Yapacaklarının ilk tohumlarını attığı günden itibaren etrafında tanıdıkları vardı. Silahları ve mühimmatları nasıl temin etmişti. En zoru da bu uzun namluluyu almak olmuştu. Birkaç kişinin başının belaya girmesine bile sebep olmuştu. Her silahtan kritik bir parça almıştı. Zaten diğer parçaları nereden istersen bulabilirdin.
Silahlar; yıllar boyu hayatının bir parçası olmuştu. İlk kez tüfek verdikleri de çok heyecanlanıştı. Bu M–1 Amerikan piyade tüfeğiydi. Tam sekiz mermi alıyordu. Tahtadan kabzası vardı. Koyu kahverengiye boyalıydı. Parlayan bir vernik sürülmüştü.

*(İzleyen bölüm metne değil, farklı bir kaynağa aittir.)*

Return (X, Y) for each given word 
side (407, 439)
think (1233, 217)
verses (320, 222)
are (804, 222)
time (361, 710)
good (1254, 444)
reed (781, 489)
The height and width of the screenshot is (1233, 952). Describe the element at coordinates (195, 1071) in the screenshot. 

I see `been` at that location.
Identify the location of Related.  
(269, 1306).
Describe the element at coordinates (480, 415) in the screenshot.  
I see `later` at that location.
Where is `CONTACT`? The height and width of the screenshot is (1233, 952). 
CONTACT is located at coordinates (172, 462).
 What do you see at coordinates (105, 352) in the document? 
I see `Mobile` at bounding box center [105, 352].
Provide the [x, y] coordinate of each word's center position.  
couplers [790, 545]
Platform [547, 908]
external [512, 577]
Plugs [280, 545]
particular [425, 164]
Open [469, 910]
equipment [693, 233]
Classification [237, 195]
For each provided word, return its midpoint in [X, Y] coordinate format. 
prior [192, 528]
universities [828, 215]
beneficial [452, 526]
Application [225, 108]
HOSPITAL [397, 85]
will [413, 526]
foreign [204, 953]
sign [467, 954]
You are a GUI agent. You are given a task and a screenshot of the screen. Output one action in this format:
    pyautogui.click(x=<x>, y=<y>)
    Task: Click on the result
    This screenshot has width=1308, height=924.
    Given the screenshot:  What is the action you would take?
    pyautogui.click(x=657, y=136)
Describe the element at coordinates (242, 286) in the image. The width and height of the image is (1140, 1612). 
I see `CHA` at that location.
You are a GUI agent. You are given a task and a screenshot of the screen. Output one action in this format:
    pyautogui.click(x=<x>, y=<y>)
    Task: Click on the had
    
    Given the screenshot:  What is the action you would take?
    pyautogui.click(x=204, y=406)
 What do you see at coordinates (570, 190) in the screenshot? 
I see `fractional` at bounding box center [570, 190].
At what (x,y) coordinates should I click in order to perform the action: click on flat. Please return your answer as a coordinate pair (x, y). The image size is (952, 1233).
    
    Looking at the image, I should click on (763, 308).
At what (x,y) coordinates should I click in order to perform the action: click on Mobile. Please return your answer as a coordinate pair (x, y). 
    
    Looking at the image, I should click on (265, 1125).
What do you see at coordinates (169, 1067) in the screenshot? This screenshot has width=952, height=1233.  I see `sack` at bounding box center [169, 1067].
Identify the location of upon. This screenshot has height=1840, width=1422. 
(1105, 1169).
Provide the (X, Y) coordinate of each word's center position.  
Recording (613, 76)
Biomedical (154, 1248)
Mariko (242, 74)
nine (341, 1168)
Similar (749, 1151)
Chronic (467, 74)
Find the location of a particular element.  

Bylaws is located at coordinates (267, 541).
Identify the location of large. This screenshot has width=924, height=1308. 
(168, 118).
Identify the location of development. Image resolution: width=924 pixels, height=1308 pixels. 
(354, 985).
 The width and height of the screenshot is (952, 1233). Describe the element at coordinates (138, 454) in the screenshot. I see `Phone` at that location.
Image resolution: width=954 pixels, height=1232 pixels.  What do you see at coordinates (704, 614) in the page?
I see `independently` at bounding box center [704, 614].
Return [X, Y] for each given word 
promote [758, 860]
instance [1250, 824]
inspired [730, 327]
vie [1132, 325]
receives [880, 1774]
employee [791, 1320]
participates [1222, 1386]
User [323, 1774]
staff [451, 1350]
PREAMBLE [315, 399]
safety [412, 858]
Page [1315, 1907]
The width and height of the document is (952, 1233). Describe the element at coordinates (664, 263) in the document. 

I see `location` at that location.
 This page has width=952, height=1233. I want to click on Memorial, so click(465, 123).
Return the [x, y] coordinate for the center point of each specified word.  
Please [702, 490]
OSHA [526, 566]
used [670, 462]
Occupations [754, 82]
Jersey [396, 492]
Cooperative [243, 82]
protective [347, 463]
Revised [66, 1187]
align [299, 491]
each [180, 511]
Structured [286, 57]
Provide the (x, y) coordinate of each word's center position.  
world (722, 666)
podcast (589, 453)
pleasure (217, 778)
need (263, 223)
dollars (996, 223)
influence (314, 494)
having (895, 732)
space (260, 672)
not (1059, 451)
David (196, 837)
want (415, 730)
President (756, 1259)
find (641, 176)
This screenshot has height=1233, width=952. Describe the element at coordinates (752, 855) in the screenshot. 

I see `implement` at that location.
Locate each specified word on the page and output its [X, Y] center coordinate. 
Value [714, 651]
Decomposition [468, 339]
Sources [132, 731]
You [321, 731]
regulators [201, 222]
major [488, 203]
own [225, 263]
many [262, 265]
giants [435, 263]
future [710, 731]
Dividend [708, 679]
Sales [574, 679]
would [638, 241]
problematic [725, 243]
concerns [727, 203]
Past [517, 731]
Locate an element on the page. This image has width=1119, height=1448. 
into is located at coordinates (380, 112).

Atışa gittikleri günü hatırlıyordu. Yüz metreden atacaklardı. Ortadaki daire on ikiydi. Beş mermi atmıştı. Elli sekiz puan topladığında çok mutluydu. Gücü bir anda kollarında hissetti ve asla bırakmamaya karar verdi.
Şu an elinde tuttuğu ise son model bir silahtı. Menzili ise bir buçuk kilometreydi. Bu sonsuz gücüydü. İstediğini her an yapabilecek kapasitedeydi. Silahı parçalara böldü. Yerine yerleştirdi. Tekrar çıkardığında bu kadar sesiz olmayacaktı. Gözlerini kapattı. Huzuru içinde hissetmeye çalıştı. Ama yüreğinin bir yarısı ise huzursuzdu. O tarafı duymamaya çalıştı. Yolundan alıkoymasına izin vermeyecekti. Mutlak huzura kavuşmanın yolundaydı. Her şey bittiğinde o gözlerini kaparken, Şimdi kapalı olanların açılacak her şeyi göreceklerdi. İşte o zaman şu an değersiz gibi duranların itibarları iade edilecekti. Geri sayım başlamıştı. Gözleri kapalı kaldı.